Pandit opened the Rajani Investigative Bureau in 1986. She has been credited as the first female detective in India, and from the beginning she had to navigate challenges of local misogyny, with one newspaper refusing to print her advertisement because the editors did not believe a woman could be a private detective. She set up her office in Mahim, Mumbai. As Pandit took on more cases, media interest in her firm gradually increased, helping her develop a name for herself and attract clients on a more national scale. Some cases were now recommended to her by police. She became known for her frequent use of "old school" detective methods such as disguise and surveillance on foot. In one case, she visited Juhu Beach and feigned having mental health issues in order to evade suspicion and safely eavesdrop on two business executives suspected of fraud.

In 1988, Pandit had a breakthrough case when an influential family asked her to help solve a murder: a man had been killed, and it was suspected that a relative was behind his death. Pandit went undercover as a servant in the household for six months. After finding evidence that the family matriarch had hired the killer—her lover, who visited the house often—Pandit hid a tape recorder underneath her clothes and recorded conversations between the two conspirators. When the noisy click of the recorder almost gave her away, she created a distraction by dropping a kitchen knife on her foot and allowed herself to be rushed away to a clinic, after which she called police and had the guilty parties arrested. The successful resolution of this case firmly established Pandit's professional reputation.

__COLLECTED MATERIAL__
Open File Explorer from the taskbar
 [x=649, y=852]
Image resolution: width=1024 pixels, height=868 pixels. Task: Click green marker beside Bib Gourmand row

__WHAT YOU NEED TO DO__
Copy the whole text about Rajani Pandit's detective work word for word. This material was drawn from another source and is unrelated to the text.

__SOLUTION TO THE PROBLEM__
Pandit opened the Rajani Investigative Bureau in 1986. She has been credited as the first female detective in India, and from the beginning she had to navigate challenges of local misogyny, with one newspaper refusing to print her advertisement because the editors did not believe a woman could be a private detective. She set up her office in Mahim, Mumbai. As Pandit took on more cases, media interest in her firm gradually increased, helping her develop a name for herself and attract clients on a more national scale. Some cases were now recommended to her by police. She became known for her frequent use of "old school" detective methods such as disguise and surveillance on foot. In one case, she visited Juhu Beach and feigned having mental health issues in order to evade suspicion and safely eavesdrop on two business executives suspected of fraud.

In 1988, Pandit had a breakthrough case when an influential family asked her to help solve a murder: a man had been killed, and it was suspected that a relative was behind his death. Pandit went undercover as a servant in the household for six months. After finding evidence that the family matriarch had hired the killer—her lover, who visited the house often—Pandit hid a tape recorder underneath her clothes and recorded conversations between the two conspirators. When the noisy click of the recorder almost gave her away, she created a distraction by dropping a kitchen knife on her foot and allowed herself to be rushed away to a clinic, after which she called police and had the guilty parties arrested. The successful resolution of this case firmly established Pandit's professional reputation.